Last week I explained why your SOP will be better with stories.
This week I want to give you an example of the stories principle.
The Story
It’s 2017, and instead of writing, I’m browsing twitter. Somewhere in the infinite scroll, a tweet catches my eye. The author is Trevon Logan, a prominent economic historian, and he’s explaining the origin of his recent research.
The tweet catches my eye because I had seen his coauthor present the research a year or two earlier. The paper was about neighborhood segregation and the variation in racial integration. It was interesting, but I didn’t have much to say about it. For me, it wasn’t a paper that I felt compelled to tell others about.
But this tweet changed that.
Trevon explains that the paper came about because he had been talking to his grandmother. The discussion revealed that she, a Black woman in 1930, had a Black neighbor whose neighbor was white. Trevon was amazed that in this rural area in Mississippi, there was an “integrated” neighborhood. So he decided to measure neighborhood racial integration, and that investigation created multiple papers that became top publications.
In his tweets, Trevon pointed to this an example for the need of greater diversity in the economics profession. All of this important research came from talking to his grandmother about her life. My grandmother can’t provide that insight, and many other white economists would not get that insight from their grandmothers. This was a conversation unique to a Black economist talking with this Black grandmother.

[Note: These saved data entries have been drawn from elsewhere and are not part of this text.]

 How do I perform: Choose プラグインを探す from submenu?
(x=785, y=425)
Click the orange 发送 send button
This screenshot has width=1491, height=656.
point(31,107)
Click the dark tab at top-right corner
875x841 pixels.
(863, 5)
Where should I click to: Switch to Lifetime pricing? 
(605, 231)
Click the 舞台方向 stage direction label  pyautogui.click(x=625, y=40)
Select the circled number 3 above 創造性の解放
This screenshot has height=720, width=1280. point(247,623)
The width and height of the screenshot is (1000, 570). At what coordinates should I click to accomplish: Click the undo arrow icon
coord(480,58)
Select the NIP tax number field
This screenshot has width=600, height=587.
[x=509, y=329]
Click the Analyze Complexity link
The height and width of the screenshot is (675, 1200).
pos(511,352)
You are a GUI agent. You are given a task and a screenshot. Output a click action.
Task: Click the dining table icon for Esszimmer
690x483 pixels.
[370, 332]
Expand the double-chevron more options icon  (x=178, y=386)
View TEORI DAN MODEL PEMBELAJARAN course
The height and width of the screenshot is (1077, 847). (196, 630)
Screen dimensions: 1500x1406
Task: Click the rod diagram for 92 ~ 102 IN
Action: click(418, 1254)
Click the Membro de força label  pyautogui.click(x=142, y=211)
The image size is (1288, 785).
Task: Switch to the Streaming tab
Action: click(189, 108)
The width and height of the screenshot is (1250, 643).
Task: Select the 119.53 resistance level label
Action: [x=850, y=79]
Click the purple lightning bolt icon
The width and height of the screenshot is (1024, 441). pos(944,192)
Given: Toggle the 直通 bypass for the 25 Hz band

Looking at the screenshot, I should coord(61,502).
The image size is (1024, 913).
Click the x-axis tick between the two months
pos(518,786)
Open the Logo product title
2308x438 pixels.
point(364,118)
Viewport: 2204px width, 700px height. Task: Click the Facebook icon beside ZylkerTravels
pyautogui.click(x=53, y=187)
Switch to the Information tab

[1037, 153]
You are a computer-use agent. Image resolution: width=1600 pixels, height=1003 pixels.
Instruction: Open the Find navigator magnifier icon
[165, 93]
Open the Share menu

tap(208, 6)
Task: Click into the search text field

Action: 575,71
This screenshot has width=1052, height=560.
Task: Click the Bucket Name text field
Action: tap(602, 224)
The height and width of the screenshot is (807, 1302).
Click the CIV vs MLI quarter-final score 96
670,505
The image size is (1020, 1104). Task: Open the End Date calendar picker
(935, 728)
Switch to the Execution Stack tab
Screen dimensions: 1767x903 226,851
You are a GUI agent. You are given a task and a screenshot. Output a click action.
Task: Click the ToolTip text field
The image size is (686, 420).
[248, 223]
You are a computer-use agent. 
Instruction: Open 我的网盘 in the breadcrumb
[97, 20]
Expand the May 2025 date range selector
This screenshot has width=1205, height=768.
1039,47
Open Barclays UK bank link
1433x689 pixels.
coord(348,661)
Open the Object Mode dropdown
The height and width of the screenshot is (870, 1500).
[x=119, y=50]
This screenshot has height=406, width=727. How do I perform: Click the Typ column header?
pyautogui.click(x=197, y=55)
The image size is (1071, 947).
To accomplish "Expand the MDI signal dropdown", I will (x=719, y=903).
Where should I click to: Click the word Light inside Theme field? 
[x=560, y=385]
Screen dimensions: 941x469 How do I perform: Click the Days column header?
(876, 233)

Those few tweets in 2017 changed how I see the importance of diversity in economics.
And they also changed how I see research stories in SOPs.
The SOP Takeaway
Imagine you are on an admissions committee, and you read a story like Trevon’s in an SOP. It might go like this
In graduate school, I’m interested in researching the history of residential segregation in the United States. My grandmother was a Black woman in rural Mississippi in the 1930s. When I was looking through the 1930 census and found her name, I thought it was strange that a few entries later I found a white family. This seemed unbelievable to me because we have a lot of research showing the prevalence of residential segregation is in the U.S. South. But when I asked her about it, she confirmed the census was correct. She also told me that in her town there were white and Black families living in the same neighborhood. No one in the literature has discussed this kind of historical integration, so I’m interested in using the 1930 census to measure variation in segregation across the U.S. Then I can use that measure of racial segregation to look at labor market outcomes for Black men raised in neighborhoods with different levels of segregation.
This story communicates so much without ever using the word passion! It shows that normal conversations inspire research ideas. It shows the applicant knows that he’s expected to do research and already has an idea of what to do. It doesn’t have a super detailed research plan, but that’s ok because it has enough details to suggest that the work is possible.
And, most importantly, the story is easy to remember later on when you’re making your final decision. How do I know it’s memorable? Because that tweet was written 4 years ago and it still stands out to me!
You don’t need a crazy story. But a little bit of story can make your SOP so much more memorable.